O contraditório mosaico feminino iraniano

A professora Mitra Rahmani, de 46 anos, entrou com seu carro, um vistoso Samand azul, no campus da Universidade Shahid Beheshti, na zona norte de Teerã (…). Vestia um sóbrio conjunto de calça e blusão marrom de gabardina, que lhe cobria todo o corpo, e usava dois anéis de ouro, o metal das mulheres. A maquiagem era discreta: limitava-se a um batom muito leve, quase imperceptível, sobre os lábios. Ela ajeitou a enorme echarpe preta de seda grossa em torno do rosto, que adotara havia um bom tempo em substituição ao tradicional chador, deixando entrever algumas mechas dos brilhosos cabelos castanho-escuros (…). Levava nos braços duas pastas chatas com apostilas e programas de aula e um exemplar da revista feminina Zanan , além de dois livros, ambos edições francesas (…). Mitra sentou-se diante de um dos computadores conectados à rede e percorreu rapidamente alguns sites noticiosos iranianos a fim de saber notícias das eleições. A apuração parecia que entrara na reta final.

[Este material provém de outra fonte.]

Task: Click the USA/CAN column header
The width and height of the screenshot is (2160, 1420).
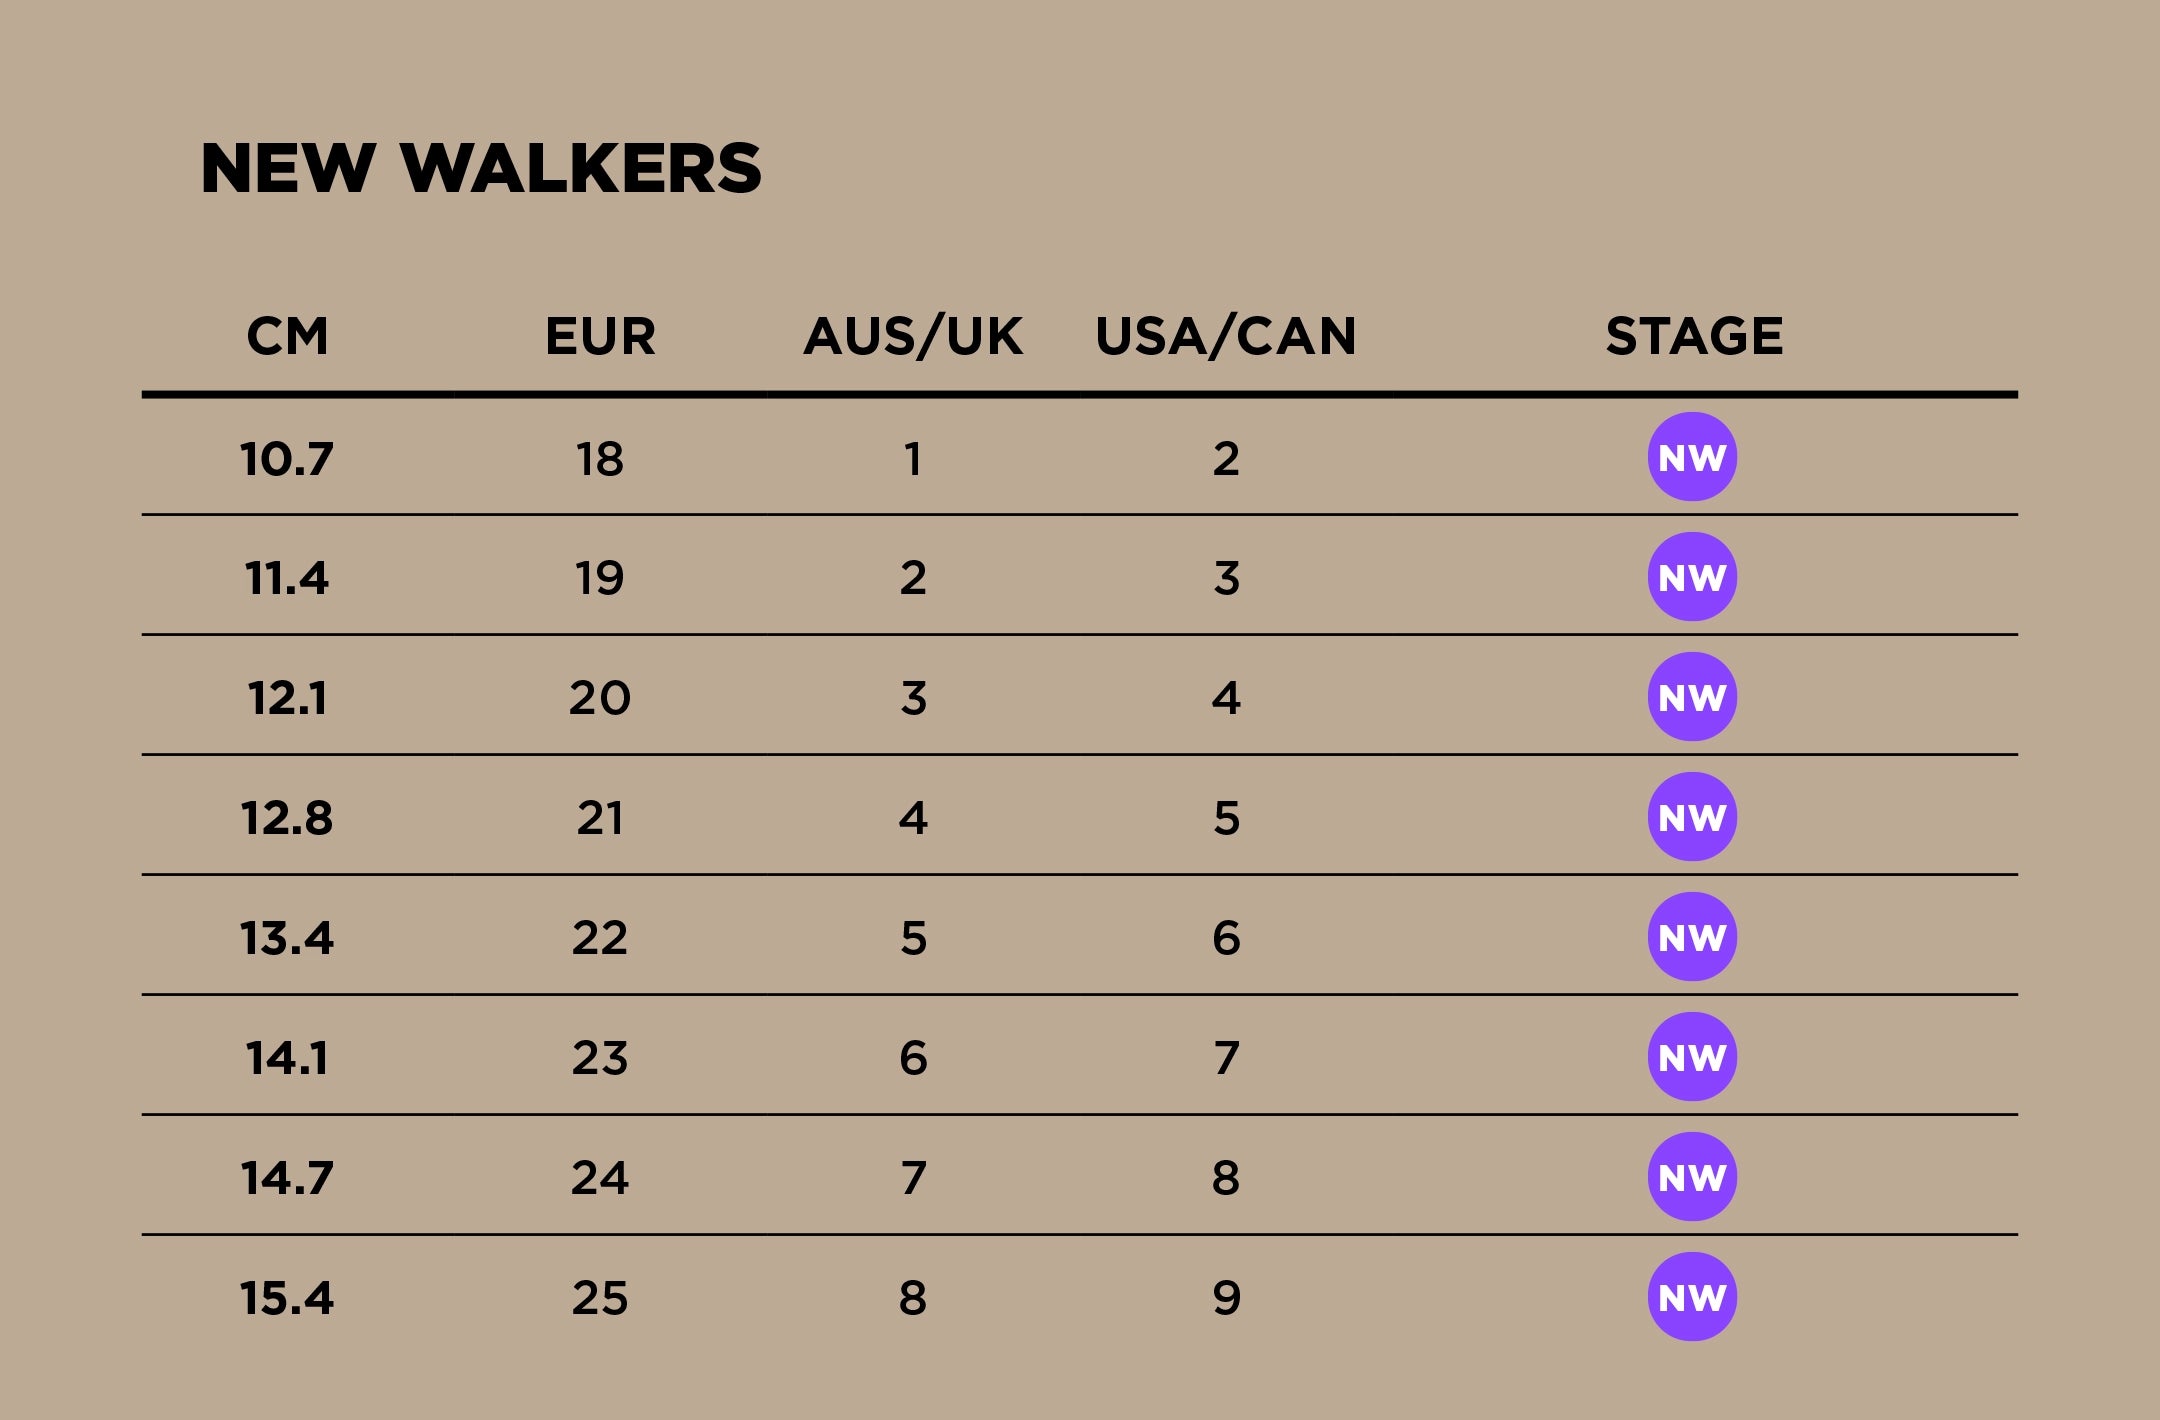Action: (1226, 336)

Neste trecho de O VÉU, somos apresentados a Mitra Rahmani, protagonista do núcleo iraniano do thriller de Luis Eduardo Matta. Mitra é uma professora universitária, culta, independente, corajosa, autônoma e apaixonada por seu trabalho. No livro, ela simboliza uma das muitas contradições que marcam o Irã contemporâneo. Desde a Revolução de 1979, quando a Sharia (a lei islâmica) passou a ser aplicada no país, as mulheres iranianas são obrigadas a cobrir a cabeça com um véu, seus depoimentos num tribunal valem a metade do de um homem, são proibidas de exercer a magistratura e as prostitutas e adúlteras podem ser punidas com o apedrejamento até a morte. Por outro lado, 60% das vagas nas universidades são ocupadas por mulheres, a força de trabalho feminina, que nos tempos pré-revolução não chegava a 15% do total, atualmente gira em torno de 30% e elas estão presentes em praticamente todas as atividades econômicas. Existem tanto mulheres na polícia, nos esportes e conduzindo ônibus nas ruas de Teerã, como no parlamento e no poder executivo.

Jovens iranianas numa lan house e uma motorista de ônibus em Teerã

Recentemente, a ginecologista, professora universitária e ex-deputada Marzieh Vahid-Dastjerdi foi nomeada pelo presidente Mahmoud Ahmadinejad ministra da Saúde do novo governo, eleito no polêmico pleito de junho de 2009. É a terceira mulher a ocupar um ministério na história do Irã. Durante a administração do presidente Mohammad Khatami (1997-2005), o país contou com uma vice-presidente, a cientista Masoumeh Ebtekar. São circunstâncias impensáveis em muitos dos países do Oriente Médio, como a Arábia Saudita, onde as mulheres não ocupam mais do que 5% do mercado de trabalho e onde elas são proibidas de votar, dirigir, andar de bicicleta e de manter contas individuais em bancos sauditas sem a autorização dos maridos.

A ex-vice-presidente Masoumeh Ebtekar (E) e a ministra Marzieh Vahid-Dastjerdi

Existe, hoje, no Irã uma crescente tomada de consciência por parte da sociedade visando a uma abertura do regime, ao abrandamento de regras, a mais liberdade e igualdade e as mulheres estão à frente desse movimento. Organizadas, politizadas e instruídas, elas constituem, hoje, o principal agente de mudanças no país e vêm atuando em várias frentes. Não apenas nos protestos onde tomam cada vez mais parte, como, principalmente, em pequenas, porém significativas transgressões do dia-a-dia, como deixar partes do cabelo à mostra, vestir roupas coloridas, se maquiar, se comunicar com o mundo via internet e se misturar livremente a rapazes em festas clandestinas que costumam varar noites, embaladas pelo som de ritmos ocidentais, álcool e muita sensualidade. Assim, elas vão ocupando cada vez mais espaço na sociedade e, com isso, minando aos poucos os alicerces da República Islâmica, desafiando sua ideologia e fazendo com que a opressão perca sua legitimidade e sua própria razão de existir.